After a short break, Bridget and Yves were joined on the couch by Tamika Mallory, Elaine Welterworth and Kimberly Drew, women whose accomplishments regularly reverberate in today’s headlines, but whose different fields, approaches and personalities make for contrasting models of what “Taking Up Space’ means. It made for a fascinating conversation.
Mallory is a sharp activist whose pointed engagement with the new white justice warriors in the 2017 Women’s March presented her in the media as the outspoken face of old-school radical liberation work amidst those newly discovering their need for involvement. She does not suffer fools. And as the conversation progressed, Mallory saved some of her most pointed criticism for conservative Black folks unwilling to sacrifice their position in Amerikka for the liberation of all: “Get out of the way,” she said addressing them. “Leave the work to people who are not scared.”

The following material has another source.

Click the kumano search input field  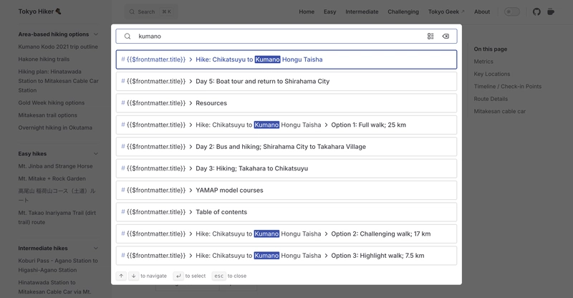pos(279,36)
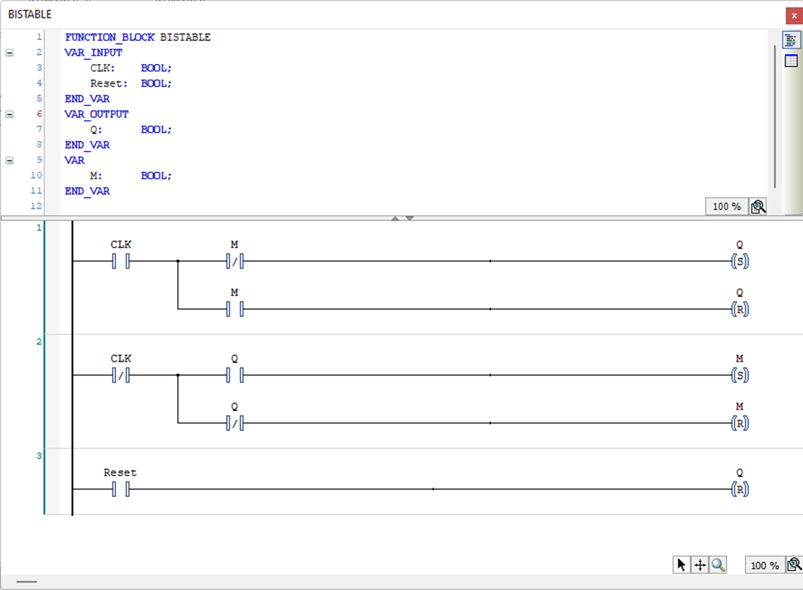
Task: Click the declaration editor vertical scrollbar
Action: click(x=775, y=115)
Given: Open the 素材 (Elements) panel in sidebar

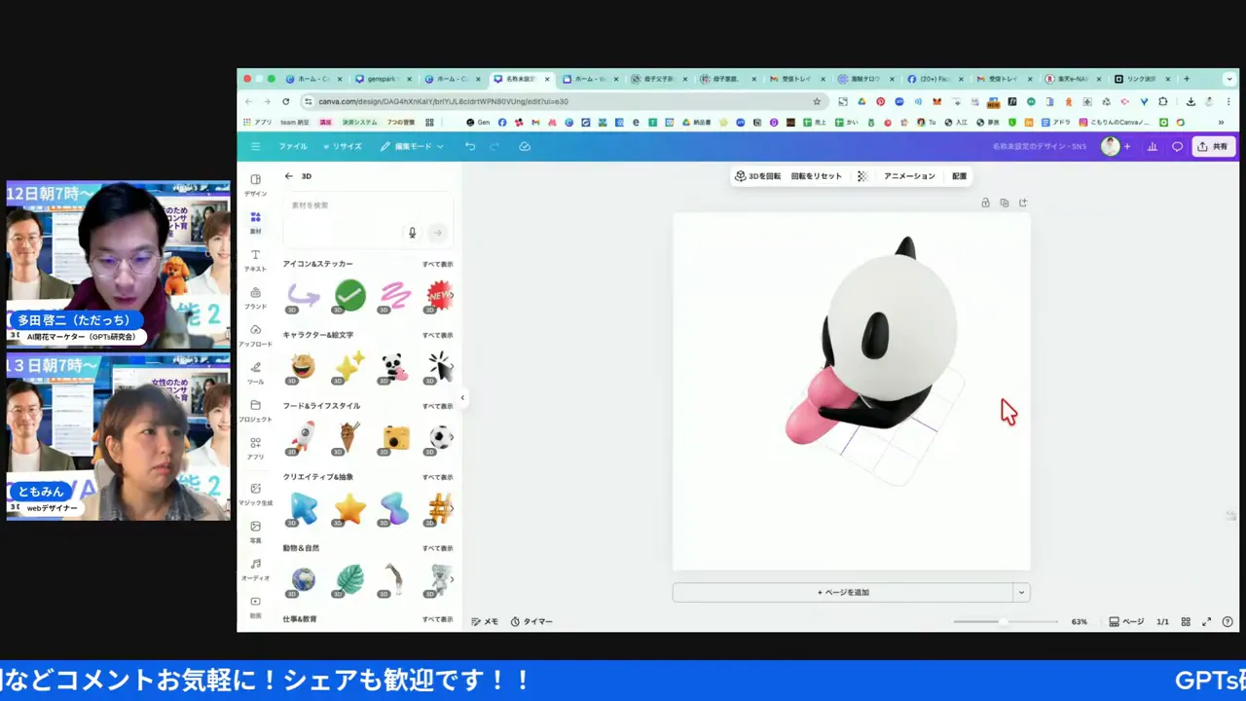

Welterworth, on the other hand, has always worked inside institutions, and she recounted the stories of being a “spy” at those big industry jobs. Foremost, this was at Teen Vogue, where as Editor-in-Chief, she revolutionized the magazine, giving it a Black lens and bringing on many young creatives of color, while helping tackle social justice issues, alongside the regularly scheduled content. At a huge media company like Conde Nast, getting to that seat of power meant assimilation, and looking for role models who will help find your voice in that corporate environment. Welterworth’s story of taking up space was about bidding her time quietly, but then knowing how to use the power when she had risen to the top.
Kimberly Drew’s story as a young art historian, activist and former online community manager for the Metropolitan Museum of Art was a little bit of both. On the one hand, she said that her primary tactic at taking up space was “being myself first…be your own litmus.” Yet she also understood that working in a 150-year-old institution meant figuring out how to get shit done, or as she put it, “context and precedent.” So she did what a good historian does: go into archives and interview people to understand how she could achieve what she needed to do. And sometimes, she said, it meant bringing her energy into projects that were off the institution’s own grid, such as art education for kids on the Lower East Side.
It was Mallory, though, who brought back the common thread by the end: “It is so much easier to advocate for others than advocating for ourselves…we need to reframe fighting for ourselves.”